Por Poder / ES HOJE / Foto: Divulgação
A nova pesquisa do Instituto Perfil, publicada pelo ES Hoje, traz um recado claro para o tabuleiro político capixaba: há um favorito neste momento, mas longe de um cenário definido. No principal recorte para o governo do Estado, o do segundo turno, Lorenzo Pazolini (Republicanos) aparece à frente com 39,11%, enquanto o governador Ricardo Ferraço (MDB) soma 26,83%.

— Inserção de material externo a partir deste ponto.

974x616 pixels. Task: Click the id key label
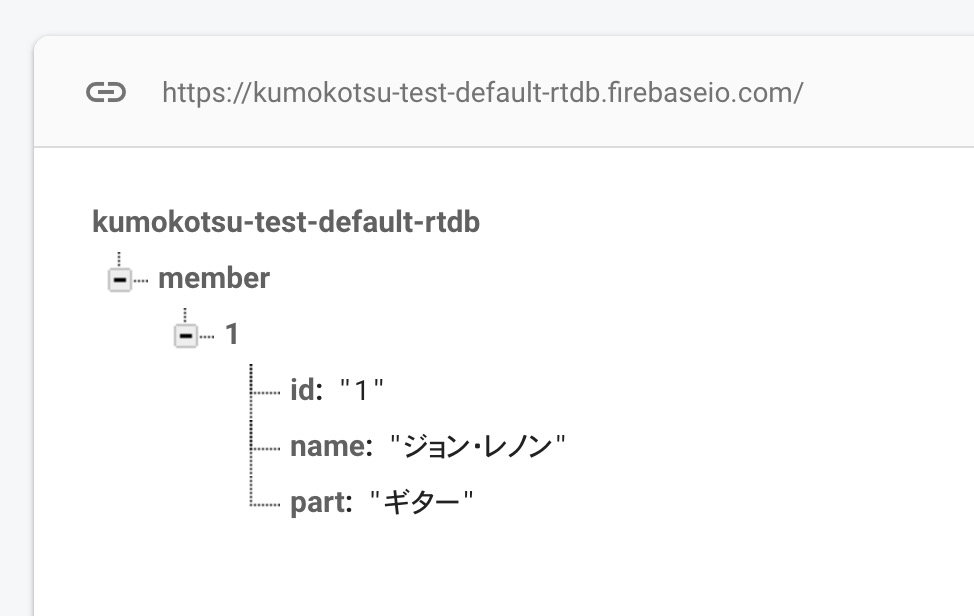tap(306, 390)
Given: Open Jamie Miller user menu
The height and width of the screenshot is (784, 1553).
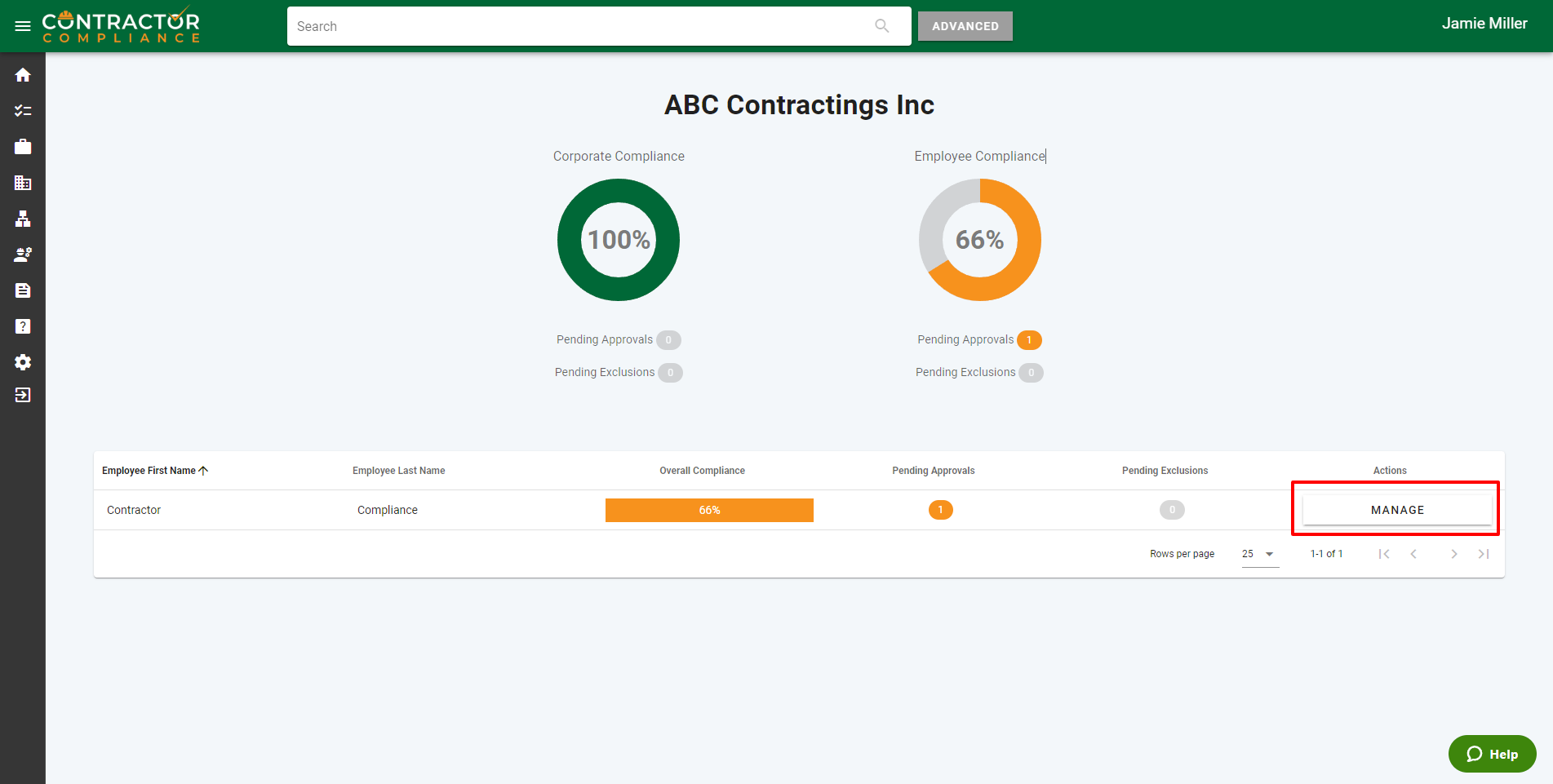Looking at the screenshot, I should (1484, 24).
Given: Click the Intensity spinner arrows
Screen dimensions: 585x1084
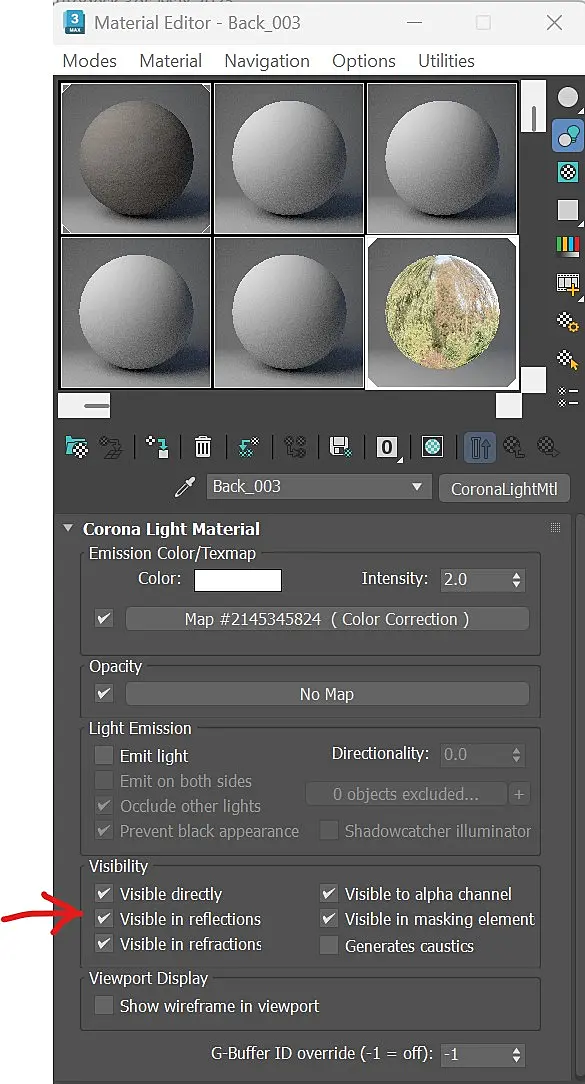Looking at the screenshot, I should 517,579.
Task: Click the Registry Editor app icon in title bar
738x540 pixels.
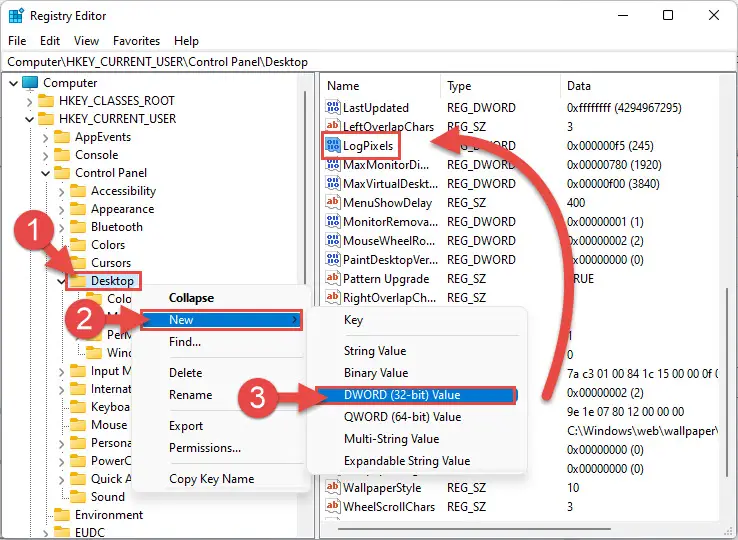Action: (x=16, y=16)
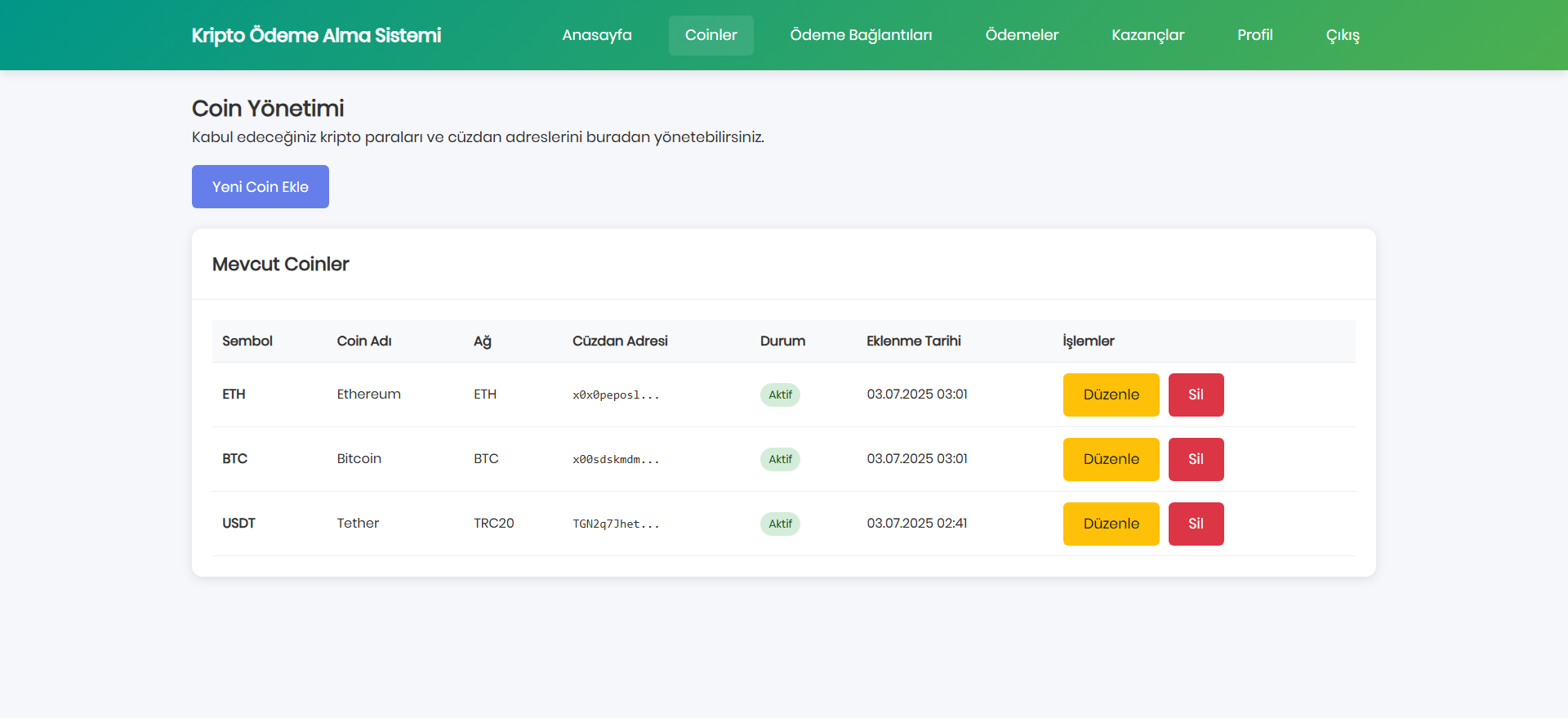Click the Aktif status of USDT
1568x718 pixels.
point(780,524)
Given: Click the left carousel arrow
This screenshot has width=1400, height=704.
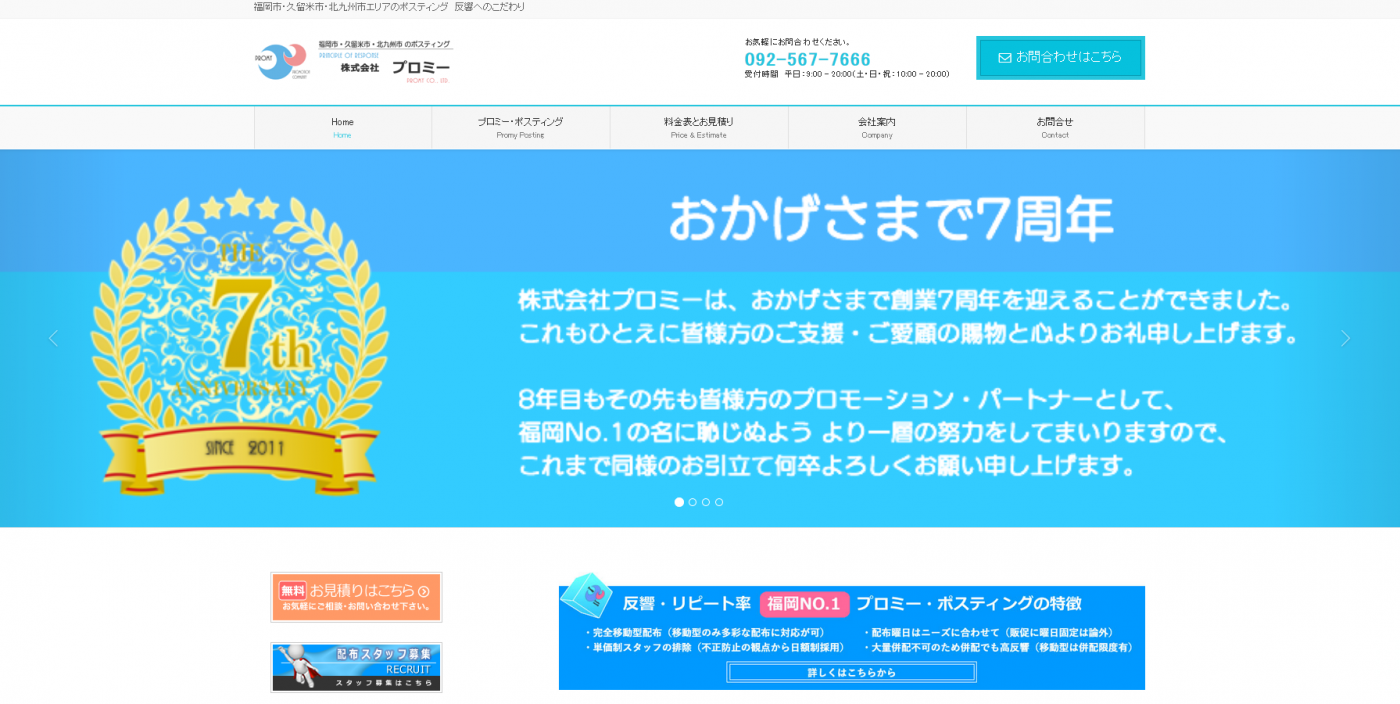Looking at the screenshot, I should tap(53, 338).
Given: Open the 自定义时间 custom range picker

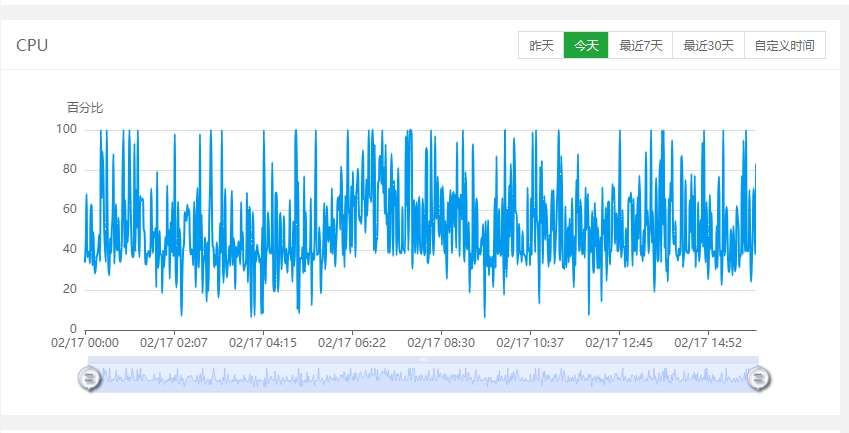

A diferença, de pouco mais de 12 pontos percentuais, indica uma vantagem consistente do ex-prefeito de Vitória, que mesmo sem o peso da máquina pública mantém capilaridade eleitoral.
Cautela
Mas a leitura exige cautela. Há um volume relevante de eleitores ainda fora da decisão, entre indecisos (9,61%), brancos/nulos (7,5%) e NS/NR (7,22%). Somados, representam mais de 24% do eleitorado. É um contingente que, na prática, pode redefinir completamente a disputa.
Polos
Além disso, os polos representados por nomes como Helder Salomão (9,72%) e Magno Malta (12,61%), no recorte do primeiro turno, funcionam como peças-chave. O destino desses votos, em um eventual afunilamento da eleição, tende a ser decisivo, especialmente em um cenário de segundo turno.
Peso I
Do lado de Ricardo Ferraço, há ainda uma variável relevante: o peso institucional. A condição de governador pode oferecer visibilidade, agenda positiva e capacidade de articulação. Historicamente, a “caneta” costuma influenciar, ainda que não garanta vitória.
Peso II
Por outro lado, Pazolini carrega uma vantagem que não pode ser ignorada. Mesmo fora da Prefeitura de Vitória, mantém um patamar elevado de intenção de voto, o que sugere recall, identificação e uma base já consolidada. É um ativo político importante, sobretudo no início de ciclo.
Desafio
O desafio para o grupo de Ricardo, herdeiro político da gestão de Renato Casagrande (PSB), será justamente entender como reduzir essa diferença inicial e capturar parte do eleitor ainda indeciso ou disperso entre candidaturas alternativas.